━━━━━ DATA SHOWN ━━━━━

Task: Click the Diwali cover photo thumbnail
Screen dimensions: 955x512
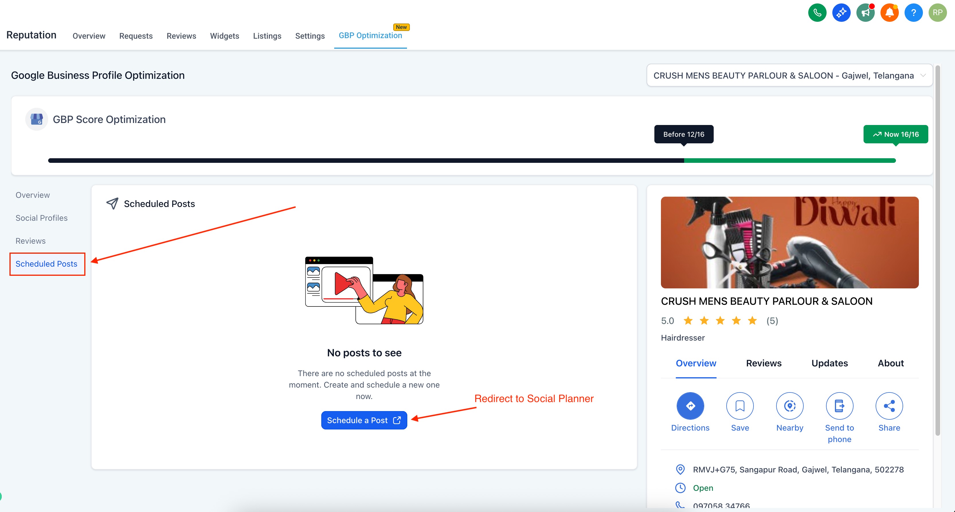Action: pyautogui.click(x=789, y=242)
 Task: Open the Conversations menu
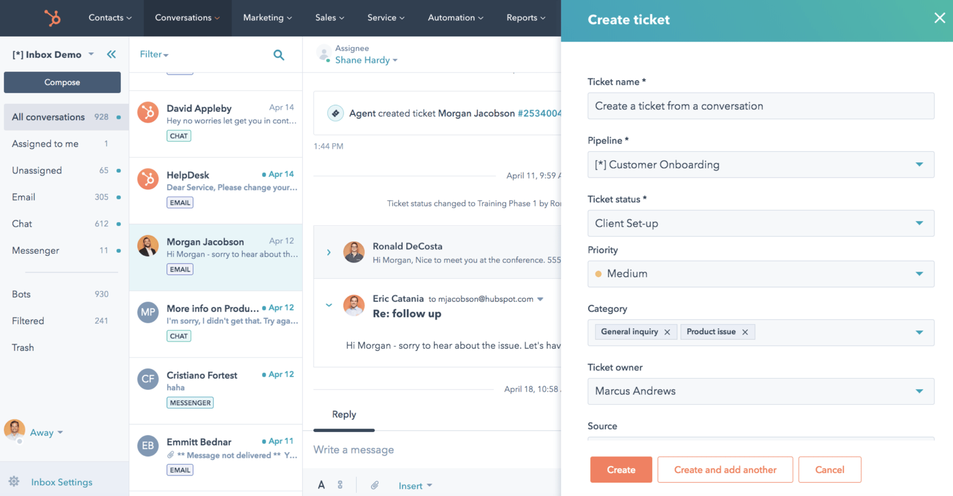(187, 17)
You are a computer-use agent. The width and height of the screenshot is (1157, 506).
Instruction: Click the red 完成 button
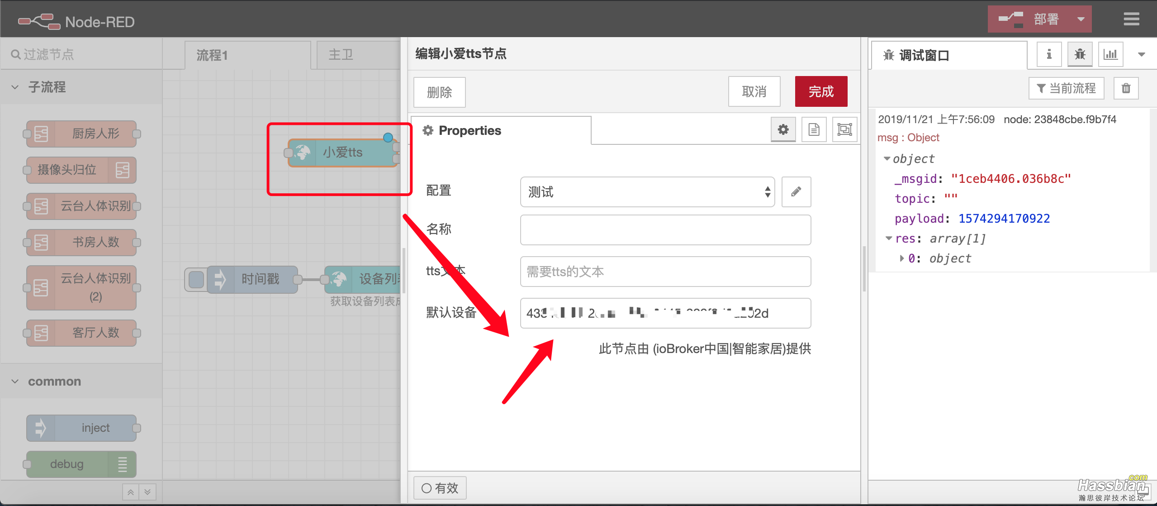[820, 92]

━━━━━
━━━━━ DATA SHOWN ━━━━━

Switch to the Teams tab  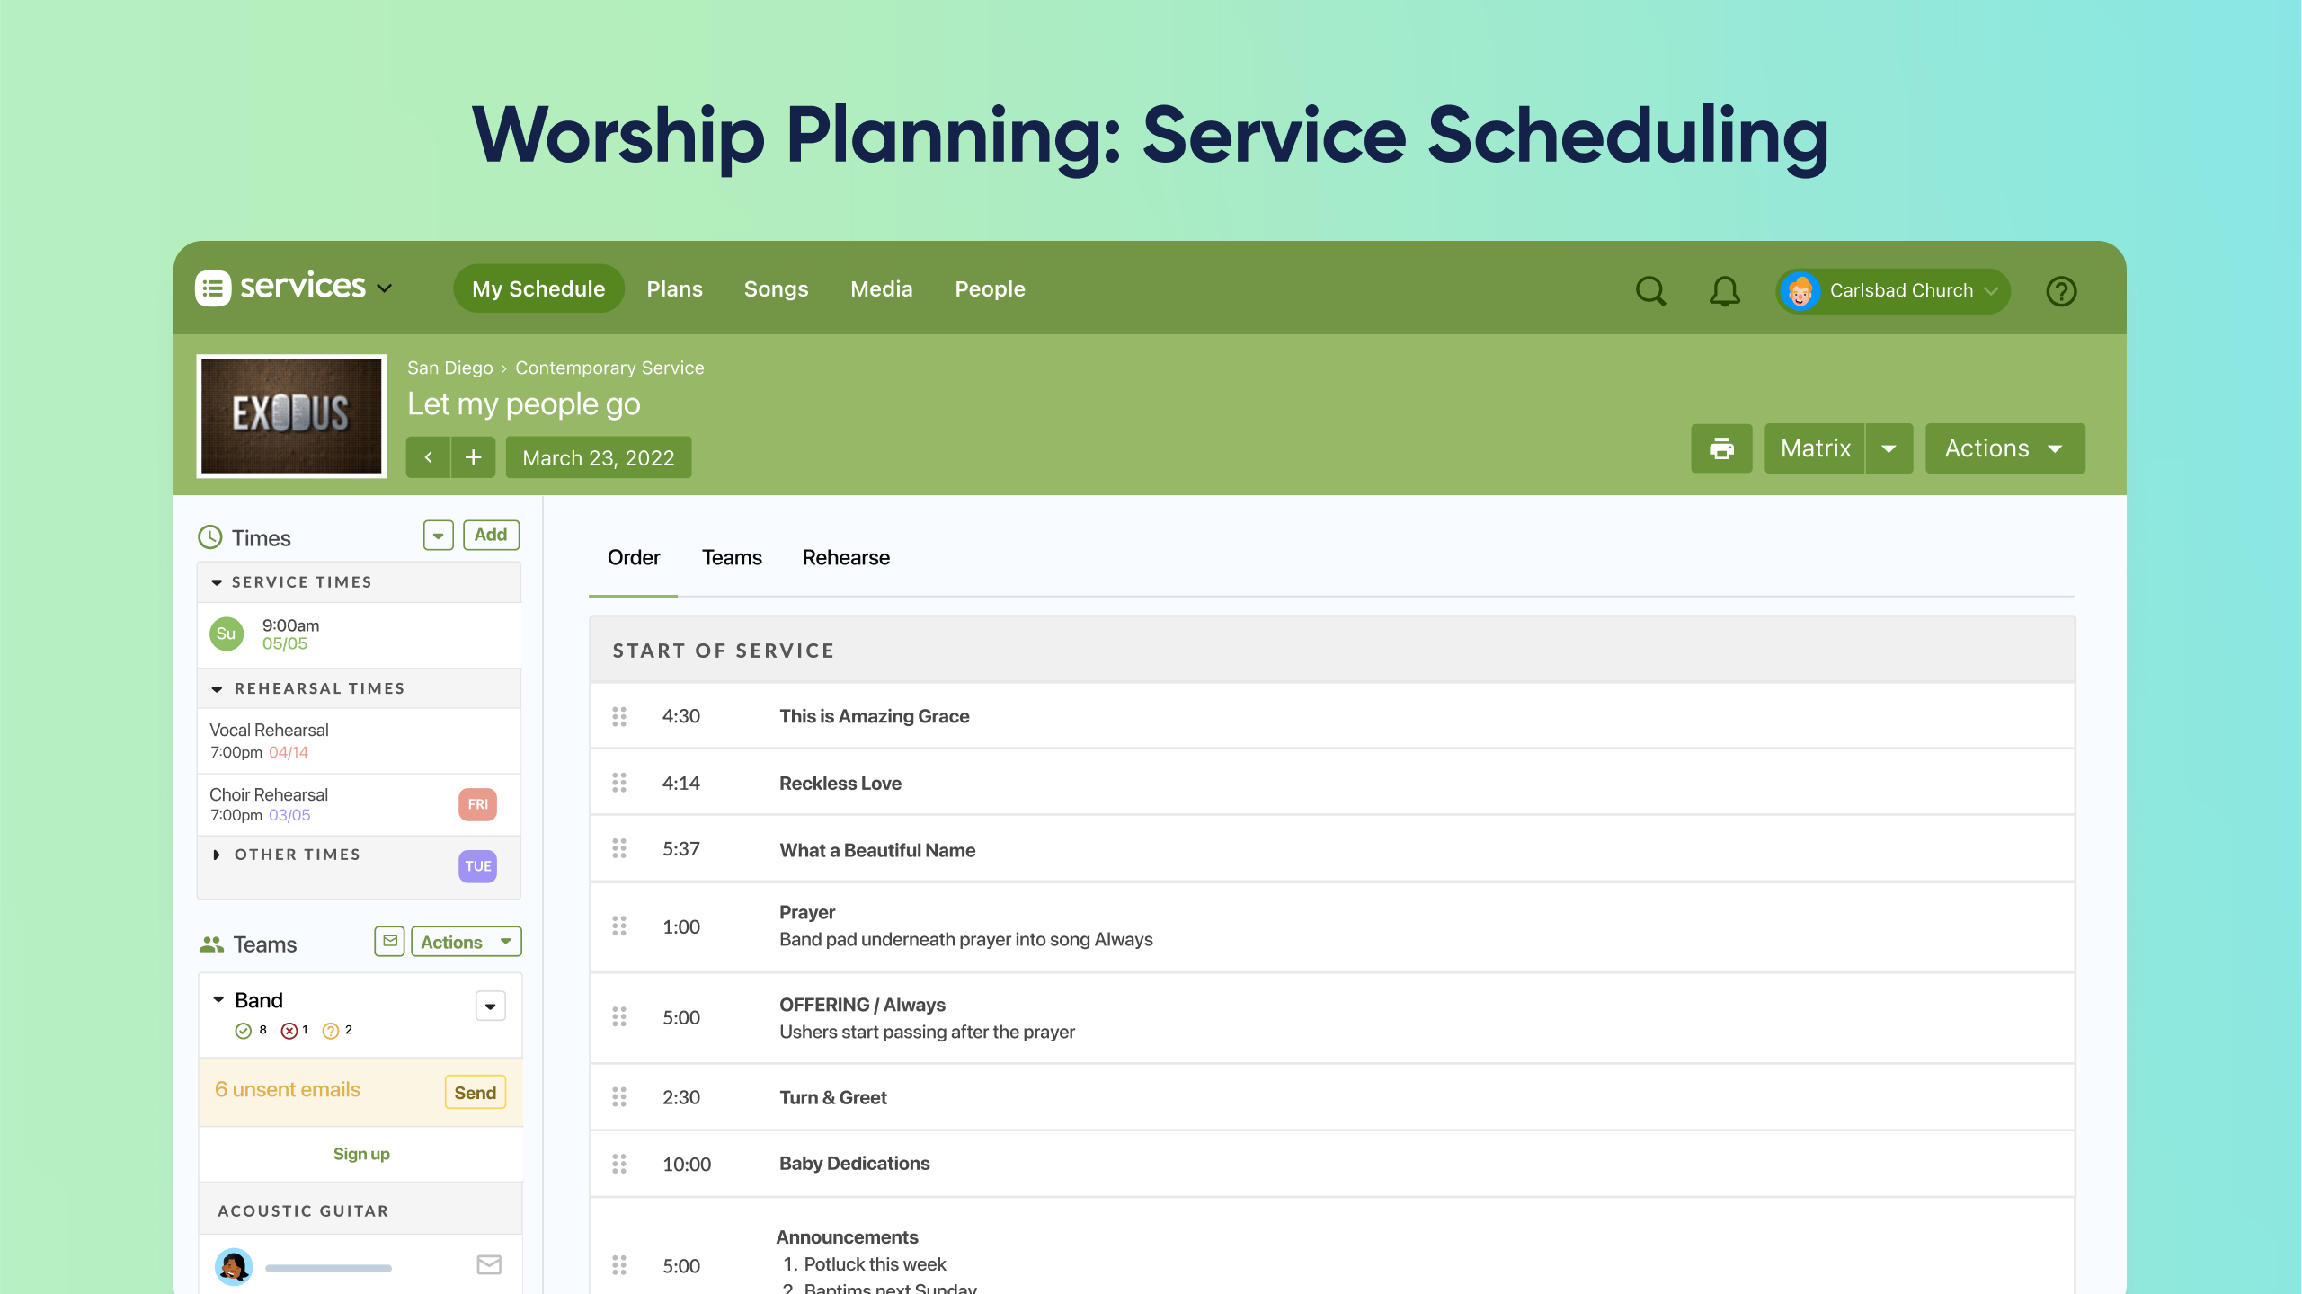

━━━━━

* ASSIGNMENT *
Using the data above, set down each line from the line with "Task: Click the Diwali cover photo thumbnail" to the line with "You are a computer-use" exactly, both ends included, and leave the pictures behind. Nothing else belongs.

* EXERCISE ANSWER *
Task: Click the Diwali cover photo thumbnail
Screen dimensions: 955x512
Action: pyautogui.click(x=789, y=242)
 Task: Open the Conversations menu
(187, 17)
You are a computer-use agent. The width and height of the screenshot is (1157, 506).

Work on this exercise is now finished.